Our study has a potential limitation due to the differences in questionnaires regarding vitamin supplement use between the first and second surveys, and these differences might cause misclassification of vitamin supplement use prevalence, which was lower in the second survey than that in the first survey. Short-time vitamin supplement use of <1 year was regarded as vitamin supplement use in the first survey. In the second survey, re-categorized self-reported categories of vitamin supplementation were used to improve sensitivity in identifying vitamin supplement use [43] and vitamin supplement use was defined by vitamin supplements being taken ≥ 1 time/week for a year or longer. Information of duration was not available in the first survey. In addition, the possibility of selection bias needs to be considered when generalizing the present findings because 15% of the eligible subjects did not reply in the second survey. In our previous report, risks of mortality for all causes, all cancers, and CVD were higher among non-responders to the first survey compared with responders and elevated risk for cancer was observed only in the first 2 years of follow-up, whereas that for stroke was relatively stable for the entire period [66].

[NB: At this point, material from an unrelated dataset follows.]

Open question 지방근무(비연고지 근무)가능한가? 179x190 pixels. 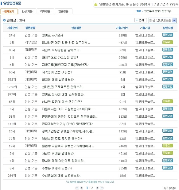click(65, 65)
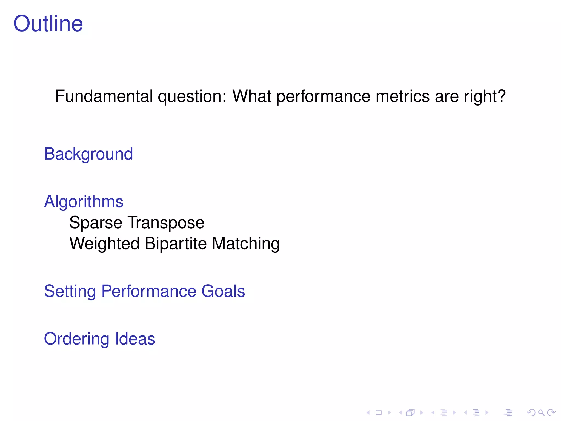Click the go back curved arrow
561x421 pixels.
[531, 413]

The strength of this study was its prospective design, which enabled us to avoid exposure recall bias. We selected subjects from the general population, we kept the sample size large, the response rate for the surveys was acceptable given its setting, and the loss to follow-up was negligible. In addition, the registries of cancer, stroke, and myocardial infarction were of sufficient quality to reduce the misclassification of outcomes. To our knowledge, this is the first prospective cohort study to examine associations between vitamin supplement use pattern and risk of cancer and CVD incidence simultaneously.

Conclusions

Allowing for the methodologic issues, our results from a population-based prospective cohort study in Japan suggest that vitamin supplement use pattern has an impact on the subsequent risk of total cancer and CVD in women but not men. Elevated risk of cancer among women who were past and recent users of vitamin supplements may be partly explained by preexisting diseases or unhealthy background, which could not be completely controlled for in our study. Although consistent use of vitamin supplements for women might possibly reduce the risk of CVD, further research with detailed long-term data regarding components, doses, and patterns of vitamin supplement use is needed to confirm the generalizability of our findings.